Cock-fights were represented also by the Greeks on coins and on cut stones. That the Dardani had them on their coins we are told by Pollux1175; and this seems to prove that these people were as fond of that sport as their neighbours of Pergamus. Mr. Pegge caused engravings to be made of two gems in the collection of Sir William Hamilton, on one of which is seen a cock in the humble attitude of defeat, with its head hanging down, and another in the attitude of victory, with an ear of corn in its bill as the object of contest. On the other stone two cocks are fighting, while a mouse carries away the ear of corn for the possession of which they had quarrelled; a happy emblem of our law-suits, in which the greater part of the property in dispute falls to the lawyers and attorneys. Two cocks in the attitude of fighting are represented also on a lamp found in Herculaneum1176.
That the Greeks employed various means to increase the irritability and courage of fighting-cocks is beyond all doubt. Besides the circumstance already mentioned in regard to the females, they gave them also food which produced nearly the same effect as opium does in India, and as brandy did some years ago on the European armies. Dioscorides1177 and Pliny1178 ascribe this effect to a plant which they call adiantum. The former says it was given to game-cocks and quails, and the latter that it was given to game-cocks and partridges, to incite them to fight. Garlick, allium, was employed also, as we are told by Xenophon, not only for game-cocks but also for horses and soldiers. That the Greeks, however, like the English at present, armed their cocks with steel spurs, in order to render their battles more bloody, is denied by Pegge; though the contrary seems to be proved by a passage in Aristophanes, now become a proverb, and the remarks of the scholiast1179. As the English procure the strongest and best fighting-cocks from other countries, and often from Germany, through Hamburg, the Greeks, in the like manner, obtained foreign game-cocks for the same purpose1180.
Why the Romans showed more fondness for quail-fighting than for cock-fighting I do not know; but it is certain that they had not the latter, or at any rate only seldom and at a late period, which appears to be very singular, as they began then more and more to imitate the Greeks. Varro mentions the breeds which were chiefly sought for in Greece; but he adds, that though they might be good for fighting, they were not fit for breeding1181. Had the breeding of game-cocks been an employment, he would have spoken in a different manner. Columella also ridicules the breeding of these cocks, as a Grecian custom, and prefers the native race to all others. Eustathius, in the place already quoted, says expressly that the Romans preferred quails to game-cocks; yet in later times we find mention among them of cock-fighting, as has been before remarked.
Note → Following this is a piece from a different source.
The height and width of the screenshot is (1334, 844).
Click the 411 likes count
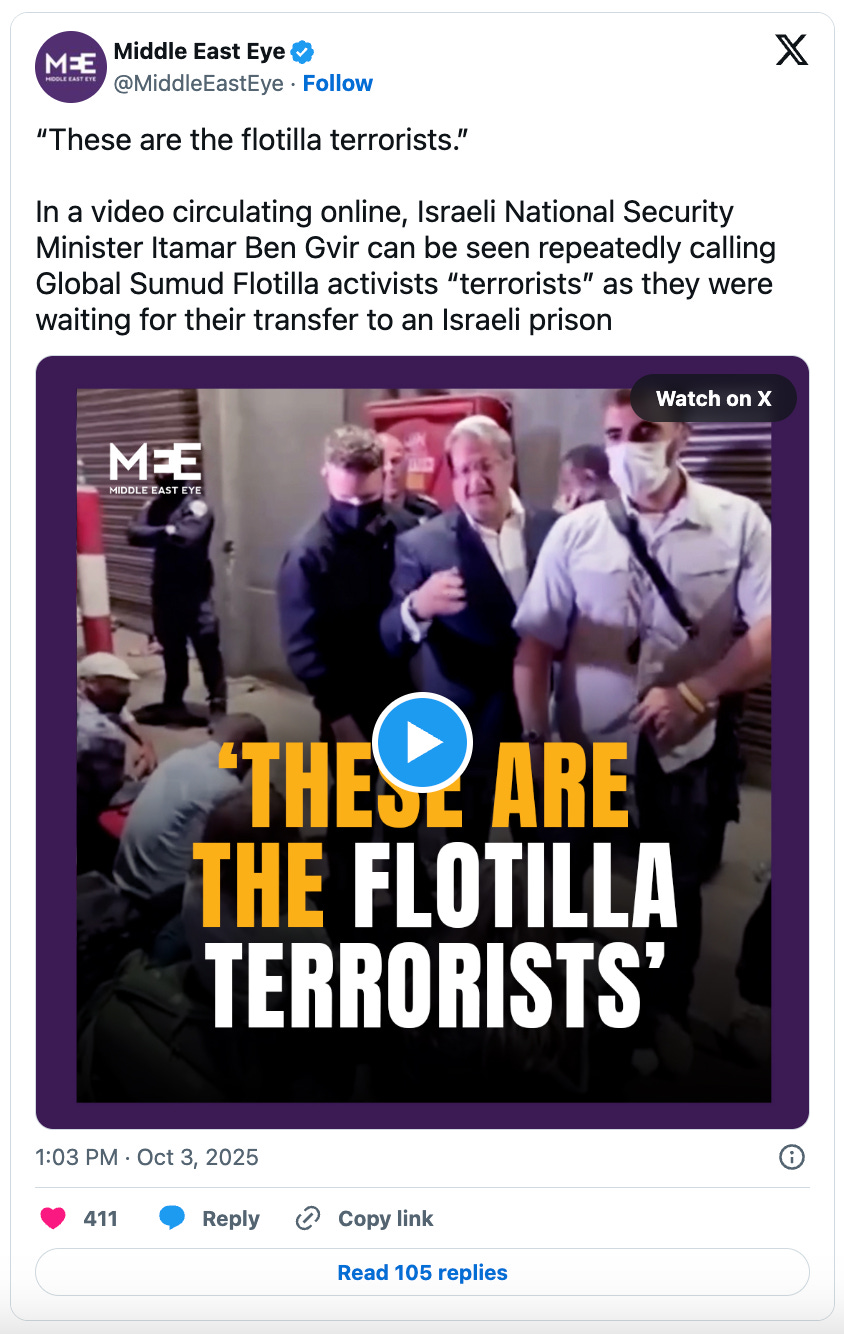tap(100, 1218)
There were cocks in England in the time of Julius Cæsar1182; but it is said that they were kept there merely for pleasure, and not used as food. The latter part of this account is not improbable. The inhabitants of the Pelew Islands, we are told, eat only the eggs of their hens, and not the flesh. But the question, how old cock-fighting is in England, cannot be determined. Pegge says, the oldest information which he found on this subject was in the Description of the City of London by William Fitz-Stephens, who lived in the reign of Henry II., and died in 11911183. This writer relates that every year on Shrove Tuesday the boys at school brought their game-cocks to the master, and the whole forenoon was devoted to cock-fighting, for the amusement of the pupils. The theatre or cock-pit, therefore, was in the school-house, and the pupils seem to have had the direction of it. To this information I can add, that cock-fighting in France was forbidden by a council in 1260, on account of some mischief to which it had given rise1184.
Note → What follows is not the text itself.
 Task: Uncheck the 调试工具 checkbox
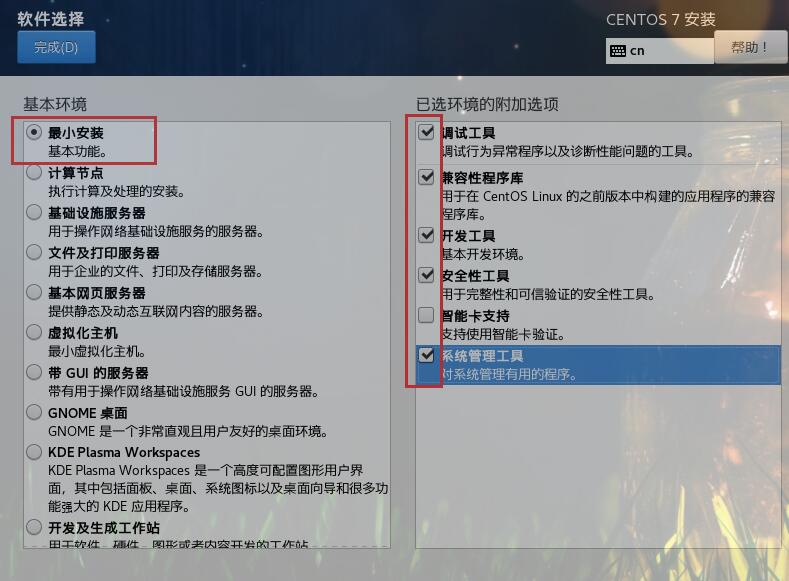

This pastime has been sometimes forbidden even in England, as was the case under Edward III. and Henry VIII.; also in the year 1569, and even later; but it was nevertheless retained to a late period. Even Henry VIII. himself instituted fights of this kind; and a writer worthy of credit relates, that James I. took great delight in them1185. In modern times this cruel amusement has been carried beyond all bounds; so that the cock-fights in China1186, Persia1187, Malacca1188, and America1189, are nothing in comparison of those called the battle-royal and the Welsh main. In the former a certain number of cocks are let loose to fight, and when they have destroyed each other, the survivor is accounted the victor, and obtains the prize. In the latter kind of battle, sixteen pair of cocks, for example, being pitted against each other, the sixteen conquerors are made to fight again; the eight of these which are victors, must fight a third time; and the four remaining a fourth time, till at length the two last conquerors terminate, by a fifth contest, this murderous game, after thirty-one cocks have successively butchered each other amidst the noisy exultation of the spectators, who however make a pretence to the character of magnanimity.
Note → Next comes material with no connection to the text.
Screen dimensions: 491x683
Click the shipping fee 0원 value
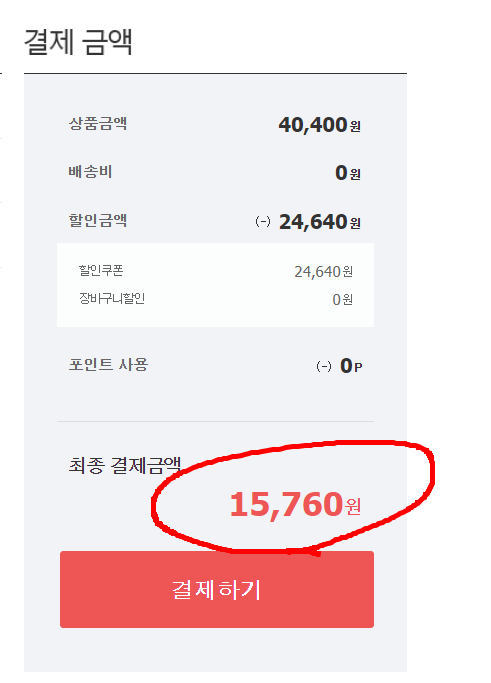348,173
[Cock-fighting is one of the chief amusements throughout the East Indies and China, and it is a fashionable pastime for ladies in Peru. The spot on which the cock-pit Royal, which was built in the reign of Charles II., existed, is now used for the meetings of the members of Her Majesty’s Privy Council. The custom of cock-throwing, that is, of throwing sticks at a cock exposed at a stake and which was practised in this country at Shrovetide, is supposed to have originated during the war with France in the reign of Edward III., and to have been considered a mark of hatred and contempt for the French people, of whom that bird was the national emblem; but the conjecture rests upon no solid authority and must be regarded as mere legend.
Cock-fighting is now forbidden and punishable by law in Great Britain, and every attempt is made to prevent this and other similar barbarous sports and to convict the offenders, by the Society for the Prevention of Cruelty to Animals.]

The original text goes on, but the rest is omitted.